[Date Prev][Date Next][Thread Prev][Thread Next][Date Index][Thread Index]
RE: Textual transmission typically faster?
- From: Eric Bohlman <ebohlman@earthlink.net>
- To: Danny Ayers <danny@panlanka.net>, xml-dev@lists.xml.org
- Date: Sun, 21 Jan 2001 17:34:47 -0600
1/21/01 6:48:39 PM, Danny Ayers <danny@panlanka.net> wrote:
>An example of a binary format reducing interoperability is MS compressed
>HTML. This is used in some Windows help systems, but is out of reach to
>other systems such as JavaHelp. It seems unlikely however that MS came up
>with this format with efficiency in mind, copyright paranoia perhaps being a
>more likely motivation.
This is just speculation, but I suspect the motivation was a sort of inertia:
the new MS HTML help system uses a highly compressed format because the old MS
RTF-based help system used a highly compressed format so compression became
The Way We've Always Done It, despite the fact that the conditions that made
heavy compression a sensible decision Way Back When (memory and disk space
were expensive, and you needed tricky code to access any data structure over
64K) no longer exist.

Record extracts ->
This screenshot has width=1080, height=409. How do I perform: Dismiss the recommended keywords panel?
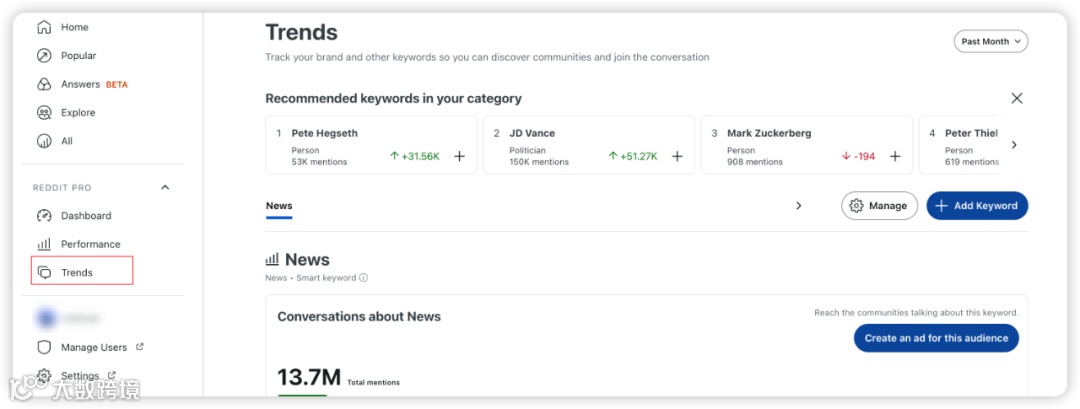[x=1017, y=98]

==

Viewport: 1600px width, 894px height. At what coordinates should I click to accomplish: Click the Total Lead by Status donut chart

---

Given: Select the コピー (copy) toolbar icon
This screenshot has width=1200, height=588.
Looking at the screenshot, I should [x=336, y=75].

Exercise set ->
1. List every email address that appears in the xml-dev post.
2. Reproduce the passage of the xml-dev post between "This is just" and "no longer exist.", inclusive.
3. Write the next part of the xml-dev post, starting after its last sentence.

Solved tasks ->
1.
ebohlman@earthlink.net
danny@panlanka.net
xml-dev@lists.xml.org

2.
This is just speculation, but I suspect the motivation was a sort of inertia:
the new MS HTML help system uses a highly compressed format because the old MS
RTF-based help system used a highly compressed format so compression became
The Way We've Always Done It, despite the fact that the conditions that made
heavy compression a sensible decision Way Back When (memory and disk space
were expensive, and you needed tricky code to access any data structure over
64K) no longer exist.

3.
As far as "optimization" of data formats goes in general, remember that the
law of evolution known as Fisher's Fundamental Theorem of Natural Selection
applies to human inventions as well as biological organisms. It says that the
better adapted an organism is to its current environment, the less change in
its environment it can survive. In the realm of data formats, this means that
the effort spent optimizing a data format is likely to be wasted as soon as
the data to be conveyed changes, because the optimization took advantage of
what were effectively limitation on the data to be conveyed. Gerald Weinberg
tells the story of a group that was writing an assembler for an early
computer. They managed to come up with a perfect hash function that could map
all the machine's opcodes into single-byte codes, thus avoiding the overhead
of chaining or probing. They were really proud of their ingenuity, but then
the next version of the hardware came out, adding a couple new opcodes, and
there was no longer any perfect hash for them. The group had to replace their
carefully-optimized code with a standard hash-table lookup; if they had done
that in the first place, a lot of wasted effort would have been saved.